Comparative studies of 193-nm photodissociation and TOF-TOFMS analysis of bradykinin analogues: the effects of charge site(s) and fragmentation timescales.

作者信息

Morgan Joseph W, Russell David H

机构信息

Laboratory for Biological Mass Spectrometry, Department of Chemistry, Texas A and M University, College Station, Texas, USA.

出版信息

J Am Soc Mass Spectrom. 2006 May;17(5):721-9. doi: 10.1016/j.jasms.2006.02.004. Epub 2006 Mar 15.

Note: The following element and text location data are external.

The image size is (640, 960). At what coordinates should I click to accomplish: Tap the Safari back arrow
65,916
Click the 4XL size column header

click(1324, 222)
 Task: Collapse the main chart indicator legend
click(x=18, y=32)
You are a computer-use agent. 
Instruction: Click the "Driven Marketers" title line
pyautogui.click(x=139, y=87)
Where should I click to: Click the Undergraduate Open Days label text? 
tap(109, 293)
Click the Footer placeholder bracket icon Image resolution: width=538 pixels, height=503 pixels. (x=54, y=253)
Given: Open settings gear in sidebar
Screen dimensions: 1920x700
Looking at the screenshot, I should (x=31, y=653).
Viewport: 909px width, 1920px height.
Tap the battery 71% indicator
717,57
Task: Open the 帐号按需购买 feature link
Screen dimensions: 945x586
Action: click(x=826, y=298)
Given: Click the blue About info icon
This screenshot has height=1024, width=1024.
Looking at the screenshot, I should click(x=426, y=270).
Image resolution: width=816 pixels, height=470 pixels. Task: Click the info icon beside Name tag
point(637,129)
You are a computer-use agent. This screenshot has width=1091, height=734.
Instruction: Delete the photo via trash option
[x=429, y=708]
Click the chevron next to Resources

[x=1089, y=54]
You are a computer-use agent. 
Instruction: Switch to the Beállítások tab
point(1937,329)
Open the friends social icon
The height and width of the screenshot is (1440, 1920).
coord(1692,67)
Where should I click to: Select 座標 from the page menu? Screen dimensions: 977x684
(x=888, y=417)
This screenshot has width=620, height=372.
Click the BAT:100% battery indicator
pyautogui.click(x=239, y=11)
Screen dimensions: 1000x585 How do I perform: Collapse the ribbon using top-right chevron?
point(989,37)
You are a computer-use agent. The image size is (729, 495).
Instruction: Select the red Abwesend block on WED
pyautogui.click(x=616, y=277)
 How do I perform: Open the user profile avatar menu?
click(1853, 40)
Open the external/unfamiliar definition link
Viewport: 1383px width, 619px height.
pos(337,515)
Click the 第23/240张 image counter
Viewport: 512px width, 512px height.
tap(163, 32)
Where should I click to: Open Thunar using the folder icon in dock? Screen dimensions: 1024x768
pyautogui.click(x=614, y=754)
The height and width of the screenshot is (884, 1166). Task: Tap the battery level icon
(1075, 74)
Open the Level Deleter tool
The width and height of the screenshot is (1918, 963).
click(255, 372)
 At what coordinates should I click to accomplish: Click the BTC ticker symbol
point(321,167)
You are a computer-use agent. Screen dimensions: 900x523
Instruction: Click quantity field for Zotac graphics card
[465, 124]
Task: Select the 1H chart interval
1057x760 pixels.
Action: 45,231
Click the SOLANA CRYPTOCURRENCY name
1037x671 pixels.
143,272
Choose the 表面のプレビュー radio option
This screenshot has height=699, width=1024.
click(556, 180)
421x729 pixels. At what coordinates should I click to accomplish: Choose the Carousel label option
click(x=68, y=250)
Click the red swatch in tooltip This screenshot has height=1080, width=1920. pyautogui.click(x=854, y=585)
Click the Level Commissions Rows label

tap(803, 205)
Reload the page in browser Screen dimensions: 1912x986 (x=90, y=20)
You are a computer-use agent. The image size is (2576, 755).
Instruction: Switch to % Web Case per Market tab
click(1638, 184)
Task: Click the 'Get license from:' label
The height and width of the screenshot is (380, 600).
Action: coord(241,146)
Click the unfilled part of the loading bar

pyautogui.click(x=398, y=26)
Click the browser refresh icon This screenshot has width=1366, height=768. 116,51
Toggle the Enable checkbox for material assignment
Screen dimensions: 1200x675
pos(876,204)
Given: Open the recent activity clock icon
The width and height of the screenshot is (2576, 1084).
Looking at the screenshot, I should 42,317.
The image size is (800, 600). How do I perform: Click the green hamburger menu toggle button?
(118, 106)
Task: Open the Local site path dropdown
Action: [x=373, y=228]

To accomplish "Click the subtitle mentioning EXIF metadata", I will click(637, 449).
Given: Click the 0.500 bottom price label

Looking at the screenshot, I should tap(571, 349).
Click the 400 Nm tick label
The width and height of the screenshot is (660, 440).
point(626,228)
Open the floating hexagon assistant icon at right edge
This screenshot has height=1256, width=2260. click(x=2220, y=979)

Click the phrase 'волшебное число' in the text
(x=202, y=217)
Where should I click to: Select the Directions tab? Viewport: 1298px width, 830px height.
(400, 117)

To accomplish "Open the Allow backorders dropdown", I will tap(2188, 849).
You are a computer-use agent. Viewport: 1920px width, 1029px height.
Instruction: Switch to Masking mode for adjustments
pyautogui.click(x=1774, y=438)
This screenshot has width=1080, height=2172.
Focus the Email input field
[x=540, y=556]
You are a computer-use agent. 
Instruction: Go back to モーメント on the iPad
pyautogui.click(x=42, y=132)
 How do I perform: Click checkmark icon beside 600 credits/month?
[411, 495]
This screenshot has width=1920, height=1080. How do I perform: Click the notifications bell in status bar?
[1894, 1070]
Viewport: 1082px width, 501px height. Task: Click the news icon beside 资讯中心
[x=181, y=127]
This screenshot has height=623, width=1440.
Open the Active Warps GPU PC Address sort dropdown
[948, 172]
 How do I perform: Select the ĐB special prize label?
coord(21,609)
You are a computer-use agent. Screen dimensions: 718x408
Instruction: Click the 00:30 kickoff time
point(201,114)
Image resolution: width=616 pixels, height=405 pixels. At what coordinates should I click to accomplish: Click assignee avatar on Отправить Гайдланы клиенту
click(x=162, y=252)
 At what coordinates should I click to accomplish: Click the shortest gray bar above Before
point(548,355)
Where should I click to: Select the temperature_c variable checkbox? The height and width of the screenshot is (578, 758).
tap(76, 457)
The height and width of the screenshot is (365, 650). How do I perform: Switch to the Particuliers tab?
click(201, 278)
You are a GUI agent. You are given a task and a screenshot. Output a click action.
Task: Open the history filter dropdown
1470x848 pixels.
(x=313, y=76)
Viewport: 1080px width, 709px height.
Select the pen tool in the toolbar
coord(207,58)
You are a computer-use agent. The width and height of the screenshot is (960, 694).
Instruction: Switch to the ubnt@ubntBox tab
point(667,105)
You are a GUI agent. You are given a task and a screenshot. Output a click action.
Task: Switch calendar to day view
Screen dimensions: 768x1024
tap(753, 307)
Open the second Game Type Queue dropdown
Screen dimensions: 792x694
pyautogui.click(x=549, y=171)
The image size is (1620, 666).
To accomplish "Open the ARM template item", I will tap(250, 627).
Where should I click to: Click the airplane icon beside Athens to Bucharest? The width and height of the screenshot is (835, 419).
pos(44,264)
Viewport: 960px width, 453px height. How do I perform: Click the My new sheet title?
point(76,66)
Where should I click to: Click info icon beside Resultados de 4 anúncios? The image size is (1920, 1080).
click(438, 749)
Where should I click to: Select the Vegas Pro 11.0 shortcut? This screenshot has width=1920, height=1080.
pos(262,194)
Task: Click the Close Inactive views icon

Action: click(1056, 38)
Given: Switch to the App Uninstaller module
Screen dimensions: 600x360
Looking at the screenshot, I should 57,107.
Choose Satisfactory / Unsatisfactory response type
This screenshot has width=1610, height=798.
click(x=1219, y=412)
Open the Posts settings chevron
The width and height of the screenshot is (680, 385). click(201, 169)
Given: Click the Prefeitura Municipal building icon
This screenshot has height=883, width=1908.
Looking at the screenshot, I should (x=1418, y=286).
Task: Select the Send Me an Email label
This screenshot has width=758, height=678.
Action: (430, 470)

DOI:10.1016/j.jasms.2006.02.004
PMID:16540342
Abstract

The dissociation reactions of [M + H]+, [M + Na]+, and [M + Cu]+ ions of bradykinin (amino acid sequence RPPGFSPFR) and three bradykinin analogues (RPPGF, RPPGFSPF, PPGFSPFR) are examined by using 193-nm photodissociation and post-source decay (PSD) TOF-TOF-MS techniques. The photodissociation apparatus is equipped with a biased activation cell, which allows us to detect fragment ions that are formed by dissociation of short-lived (<1 mus) photo-excited ions. In our previously reported photodissociation studies, the fragment ions were formed from ions dissociating with lifetimes that exceeded 10 mus; thus these earlier photofragment ion spectra and post-source decay (PSD) spectra [composite of both metastable ion (MI) and collision-induced dissociation (CID)] were quite similar. On the other hand, short-lived photo-excited ions dissociate by simple bond cleavage reactions and other high-energy dissociation channels. We also show that product ion types and abundances vary with the location of the charge on the peptide ion. For example, H+ and Na+ cations can bind to multiple polar functional groups (basic amino acid side chains) of the peptide, whereas Cu+ ions preferentially bind to the guanidino group of the arginine side-chain and the N-terminal amine group. Furthermore, when Cu+ is the charge carrier, the abundances of non-sequence informative ions, especially loss of small neutral molecules (H2O and NH3) is decreased for both photofragment ion and PSD spectra relative to that observed for [M + H]+ and [M + Na]+ peptide ions.

摘要

利用193纳米光解离和源后衰变(PSD)串联飞行时间质谱技术,研究了缓激肽(氨基酸序列为RPPGFSPFR)及其三种类似物(RPPGF、RPPGFSPF、PPGFSPFR)的[M + H]+、[M + Na]+和[M + Cu]+离子的解离反应。光解离装置配备了一个偏置激活池,这使我们能够检测由短寿命(<1微秒)光激发离子解离形成的碎片离子。在我们之前报道的光解离研究中,碎片离子是由寿命超过10微秒的解离离子形成的;因此,这些早期的光碎片离子光谱和源后衰变(PSD)光谱[亚稳离子(MI)和碰撞诱导解离(CID)的组合]非常相似。另一方面,短寿命的光激发离子通过简单的键断裂反应和其他高能解离通道解离。我们还表明,产物离子的类型和丰度随肽离子上电荷的位置而变化。例如,H+和Na+阳离子可以与肽的多个极性官能团(碱性氨基酸侧链)结合,而Cu+离子优先与精氨酸侧链的胍基和N端胺基结合。此外,当Cu+作为电荷载体时,相对于[M + H]+和[M + Na]+肽离子,光碎片离子光谱和PSD光谱中非序列信息离子的丰度,特别是小中性分子(H2O和NH3)的损失都减少了。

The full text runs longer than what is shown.